In this scenario, based on current death rates in breakthrough infections, covid-19 might very well become less threatening than seasonal influenza. This could happen sooner rather than later.

A less favorable short-term scenario would see the emergence of as-yet-unknown variants better at evading our immune systems than those we have encountered so far. In vulnerable populations lacking any immune protection, delta has elbowed such variants aside. But once the vast majority of people have acquired significant immunity, the competitive advantage could shift to variants better geared to evade immune protection — at least for a while.

That is largely what happened in 1918. As the virus adapted itself to humans, it caused three waves. The second wave was far more transmissible and lethal than the first, and it was followed by a third wave in 1919 that had no problem infecting people previously sickened. This third wave was less lethal, probably because of a combination of viral mutations and moderate protection provided by the immune system. By 1921, the once-lethal virus was transformed into seasonal influenza, killing relatively few over the following decades and having no impact on daily life.

Something like this could occur with covid-19. If so, at least one more wave is coming. It’s likely our immune systems would still protect us against severe illness and death, but, as we do with influenza, we would need to update vaccines to keep pace with mutations. Eventually, life would return to pre-pandemic normal.

In the worst case, a new variant would appear that generates enormous viral loads — much like delta — and also evades the immune system. Such a variant could surface through either random mutation or “recombination,” which occurs when two different SARS-CoV-2 viruses infect the same cell and trade genetic information, creating a hybrid with the worst of each. This could expose even populations that have achieved so-called herd immunity to a new round of risk.

That frightening possibility drives home the need to minimize the chances of it occurring, by vaccinating the billions in the developing world and, longer-term, developing a vaccine effective against all coronaviruses. It also drives home the need for therapeutic drugs to treat those who do get sick.

Is there a best-case scenario in the long term? Yes: Like the 1918 virus, the coronavirus infects cells in both the upper respiratory tract, which makes it easily transmissible, and deep in the lungs, which makes it potentially lethal. Replicating in the upper respiratory tract allows viruses to transmit between people; replicating in the lung does not.

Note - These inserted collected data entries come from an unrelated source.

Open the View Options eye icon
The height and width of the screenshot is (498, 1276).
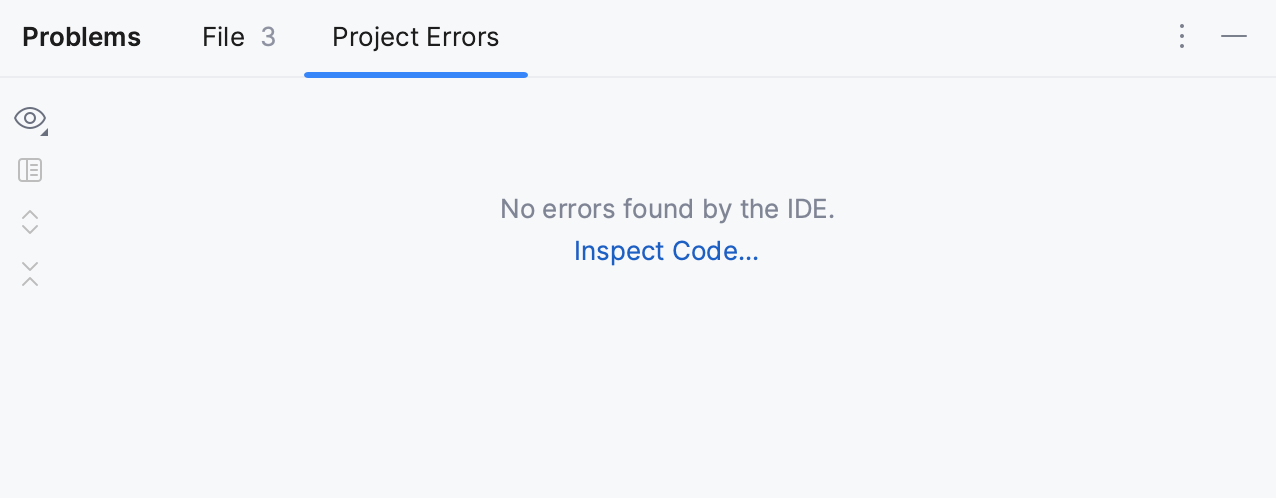pos(30,119)
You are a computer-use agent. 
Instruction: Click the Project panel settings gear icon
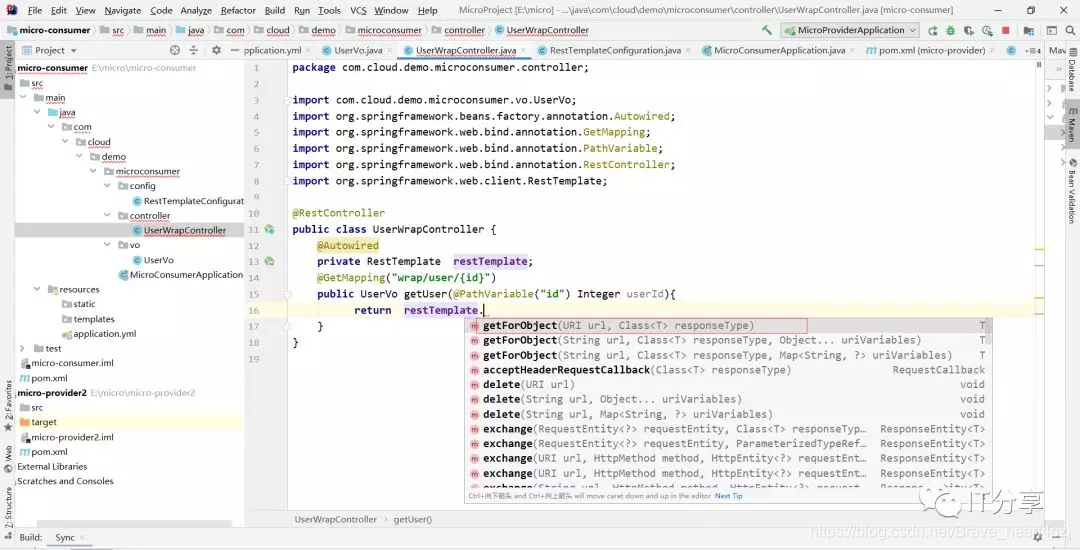pos(216,50)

That means evolutionary pressure could push the virus away from the lungs and toward the upper respiratory tract. It may already be happening. Delta creates viral loads in the upper respiratory tract more than 1,000 times greater than earlier variants, but it is not at all clear that the viral load in the lung is comparably higher. If it were, one would expect many more deaths than have occurred.

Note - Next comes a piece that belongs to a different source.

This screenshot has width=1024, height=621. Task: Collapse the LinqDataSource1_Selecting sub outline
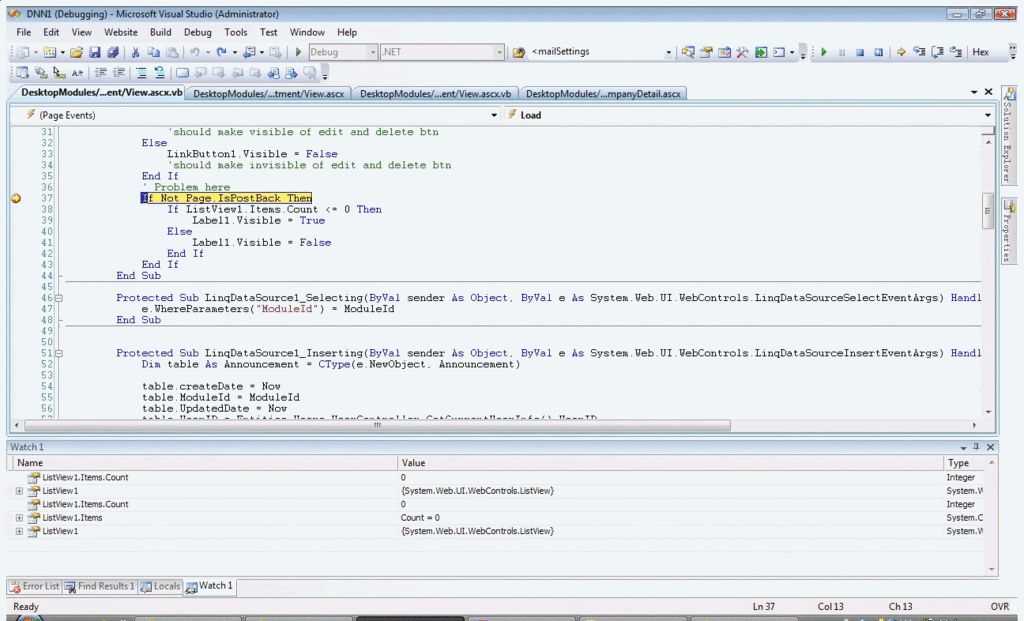(58, 298)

It’s conceivable, therefore, that the virus could lose its ability to infect the lungs and, quite possibly, other parts of the body. That would be a blessing. How long that would take is not knowable, but this process may have already taken place once. There is evidence that the 1889 “Russian flu” pandemic, which killed about 1 million people globally, was actually caused by a coronavirus known as OC43.

Today, OC43 kills no one. It causes a cold. We can only hope.